My son Dean is a struggling reader. This is so hard for me, as you might imagine, as a reading specialist and a parent.  So, when Dean and his friend, Brenden, were sitting in the 3rd row of my minivan talking about books, I turned down the radio and listened carefully. It was a crushing conversation. Dean proudly announced, “I moved up to H and I! What are you Brenden?”  Brenden casually said, “Oh, I’m M and N.”  Dean processed this and seemed to move on with the conversation. When we got out of the minivan, the boys played for all of 5 minutes before Dean was practically beating-up Brenden.  Brenden went home. I apologized to his mom.  On the car ride home, Dean was upset.  After some time we spoke and of course, the root of the problem was the reading levels. Dean was upset that his friend was at a higher level. It’s that simple. And, I understood.

The conversation between Dean and Brenden is not uncommon. I wonder how his reading level was communicated to him, and it got me thinking about the message we are conveying to our students. His classroom teacher administered the F&P Benchmark Assessment. The only piece of the conversation Dean recalled about the testing session was his letter and that he went up.  In Dean’s classroom the library only has leveled book bins. Each book is clearly labeled with the letter on the cover, and Dean’s independent book baggie is see-through.  Everyone knows his level and he knows everybody else’s level. 

Are Reading Levels Good? Bad?

I have a love-hate relationship with student reading levels. I love that I get a snap-shot of a student’s reading abilities and can plan accordingly. This is the heart and soul of my job.  I love them and need them. The feelings of “hate” surface when students identify themselves by their letter. “I am ______.” (Fill in any letter of the alphabet.) I know this is a common feeling among many of us. I have spoken with educators and parents who feel the same way.

The A to Z guided reading level is a useful tool that teachers use to assess, instruct, and evaluate students. It provides important data for the teacher. It can be very useful when planning our teaching points and selecting books. But reading levels can easily be mishandled and misunderstood by our children, and even well-intentioned parents.  Our children may use them as a way to identify and compare themselves. It can create a divide between students or a pecking order, and that can play out on the field, the classroom, back of a minivan or anywhere.  It can be hurtful and damaging to their self-esteem.  

Our goal as teachers is to teach students to read and hopefully to love reading or as Pernille Ripp said, “To hate it a little less.” A reading level derived from reading assessments is meant to help the teacher plan lessons. The level, despite its value, does not help a child develop a love for reading.
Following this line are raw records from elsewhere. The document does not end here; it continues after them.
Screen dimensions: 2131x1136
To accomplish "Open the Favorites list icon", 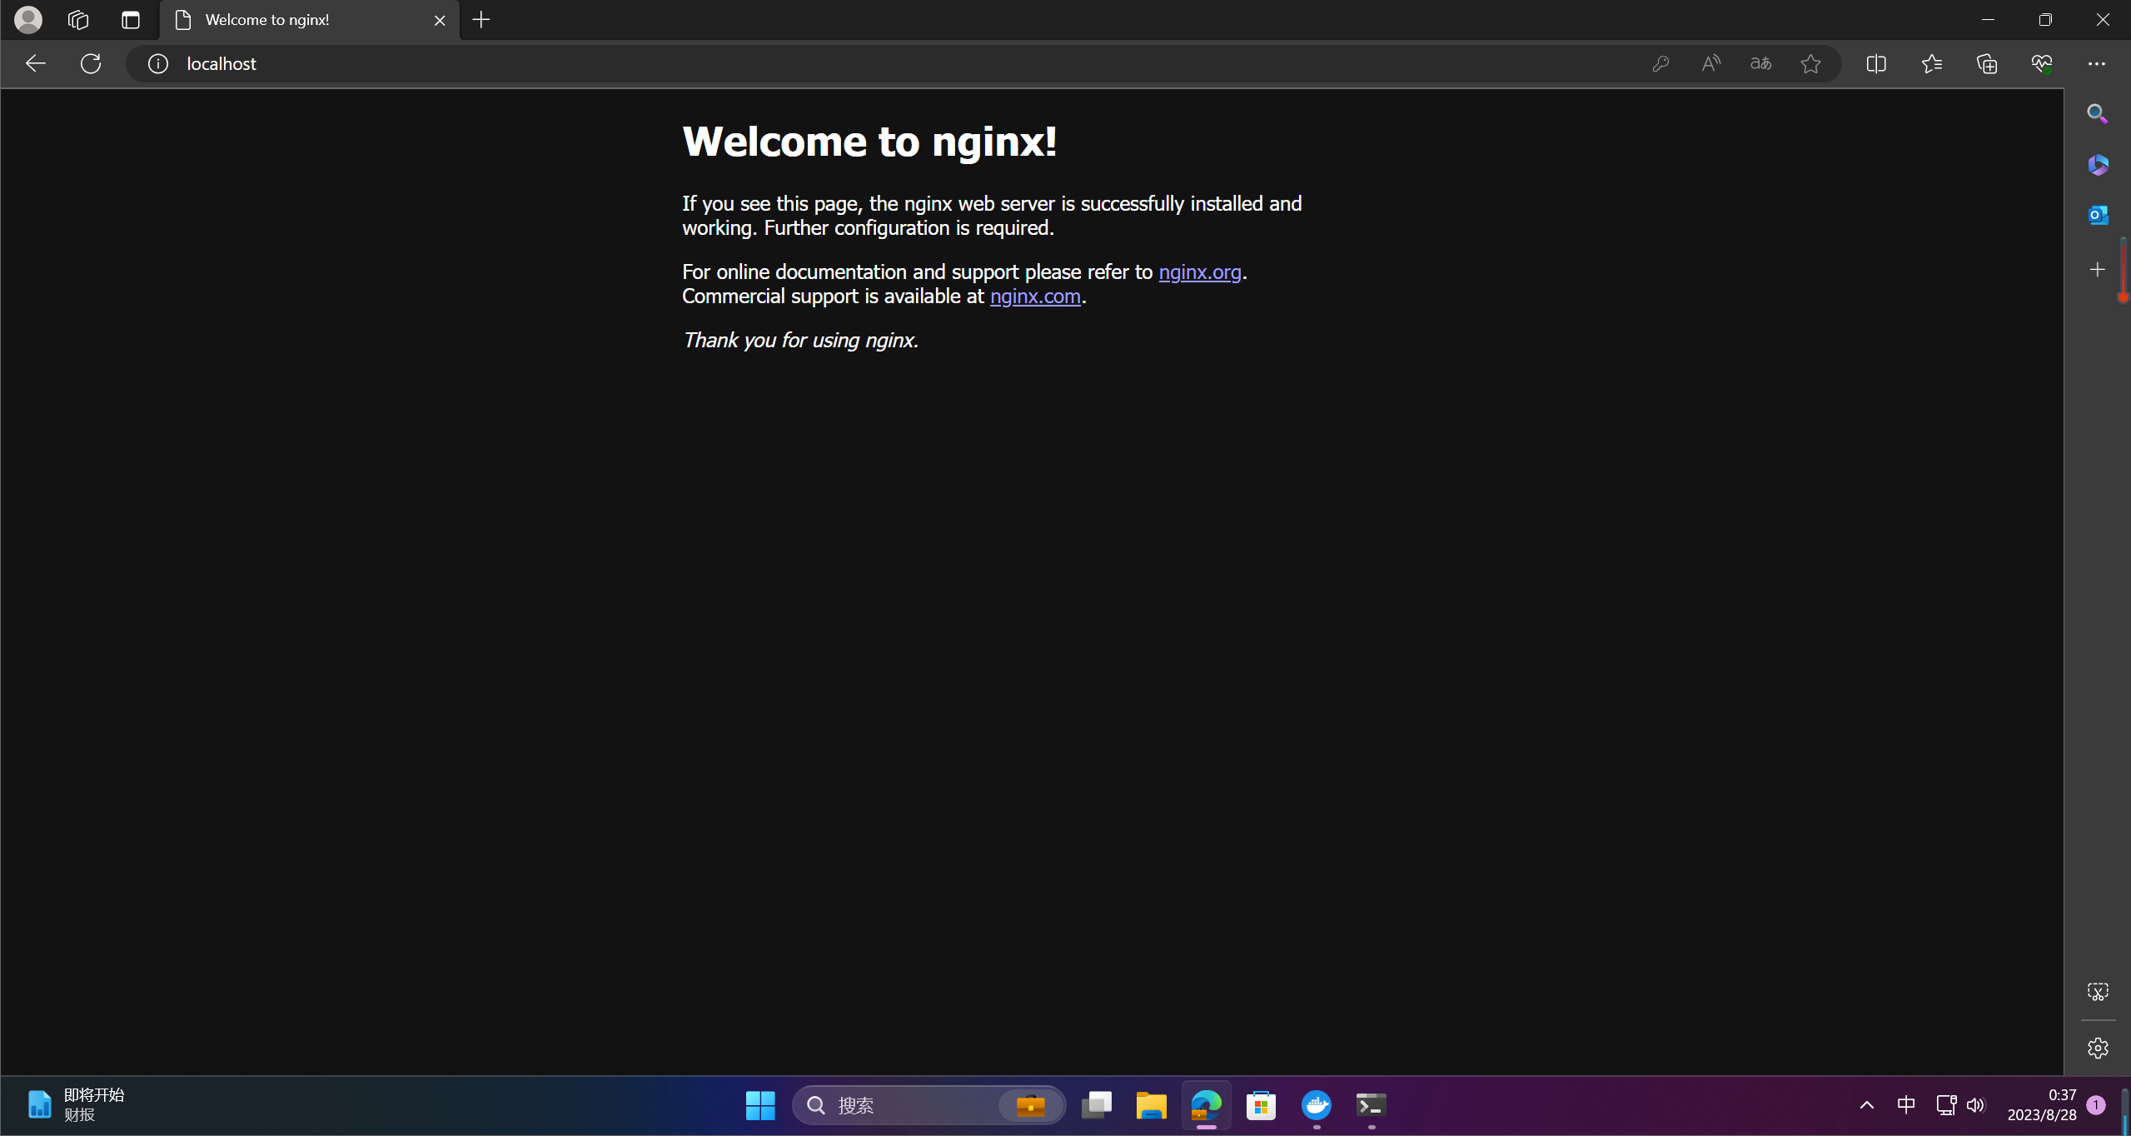I will [x=1932, y=63].
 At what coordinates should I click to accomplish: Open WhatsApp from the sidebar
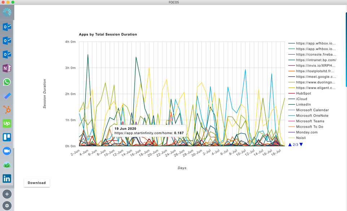[x=7, y=82]
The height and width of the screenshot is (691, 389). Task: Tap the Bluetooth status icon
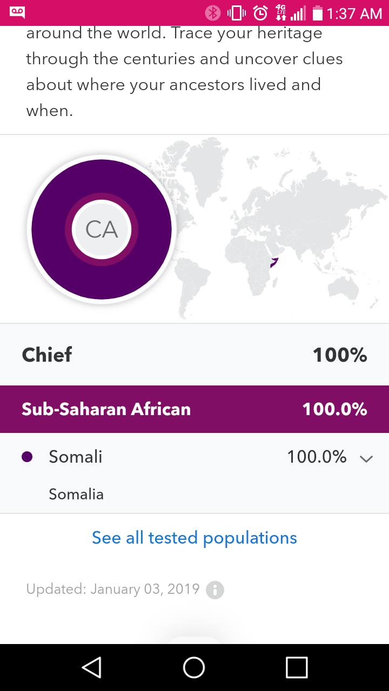click(x=213, y=12)
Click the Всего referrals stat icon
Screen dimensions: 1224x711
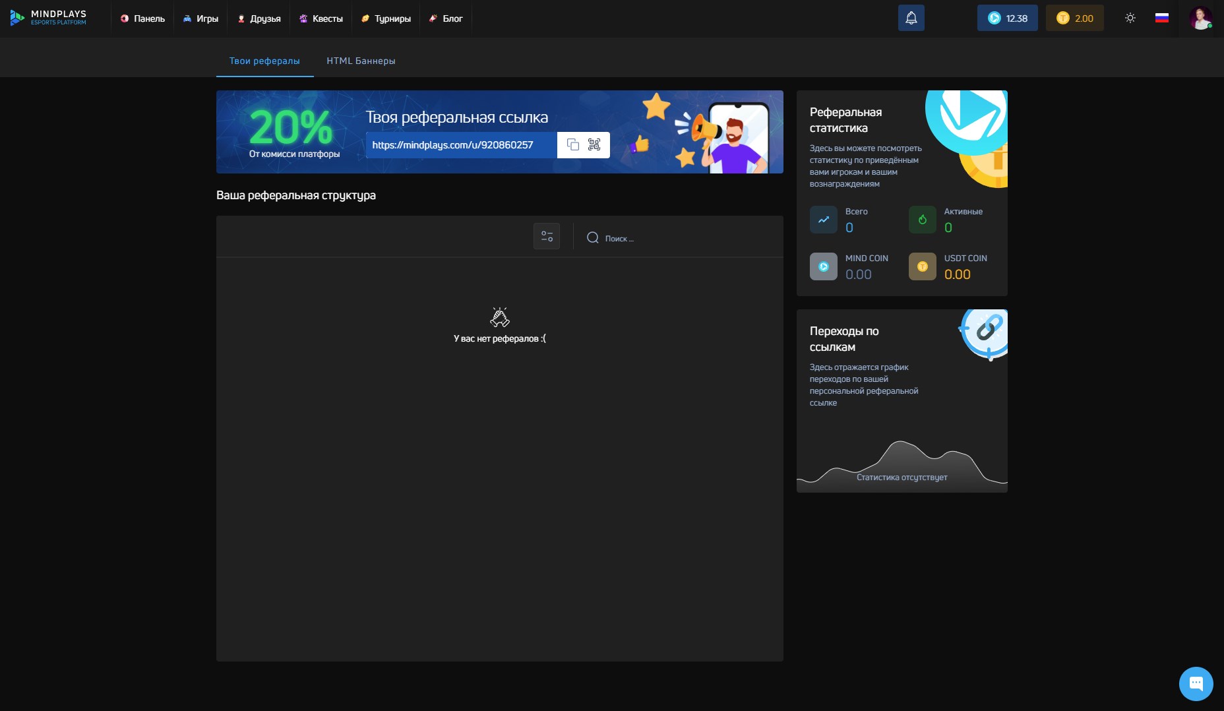click(823, 220)
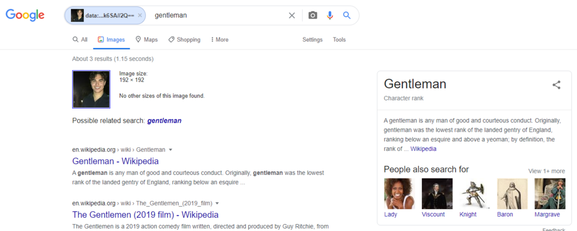Open the Tools filter options
Screen dimensions: 577x231
pos(339,40)
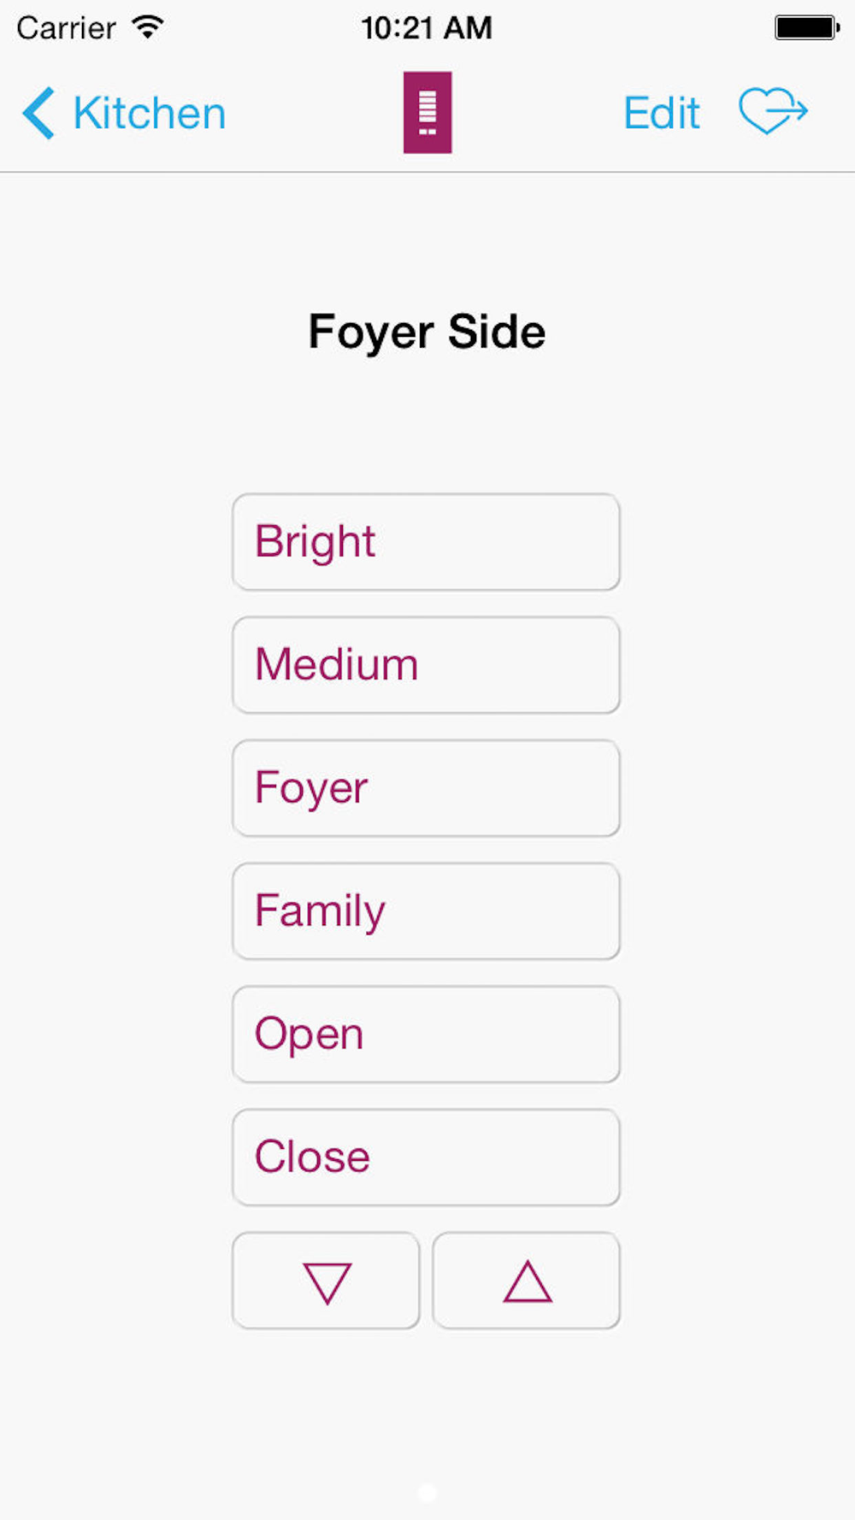Viewport: 855px width, 1520px height.
Task: Tap the Carrier label in status bar
Action: point(66,28)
The levels never did and never will. This has been an age-old struggle. I still remember being in the Blue Jay reading group when I was in elementary school, and I certainly knew who was a Red Robin!  

Let's Focus On Books... Not Levels!

I wish I could talk to Dean’s teacher about his feelings, and the controversy and competition unintentionally created when schools identify students in this way. I would prefer if she talked to Dean about how to select a book that matches his abilities. What are the book characteristics that match him as a reader? How would he know if a book was too hard or too easy? So what if the book he selected did not have “his” letter labeled on it. If Dean knows the type of book that he can access yet focuses on his interest and purpose, doesn’t that trump the letter/level that it has been assigned?  In the words of JoEllen McCarthy, “Wantability trumps readability.” If a child wants to read a book then (s)he will figure out a way to access it! 

What Do We Do Now?

All of this has caused me to wonder: What are the conversations teachers are having with students? How are books organized and selected? Is privacy considered and protected? Can we modify our language and word choice to help foster a passion and purpose for reading rather than to foster competition and insecurity? All of this is just something for us to think about as educators and consider if in fact this practice is in the best interest of children.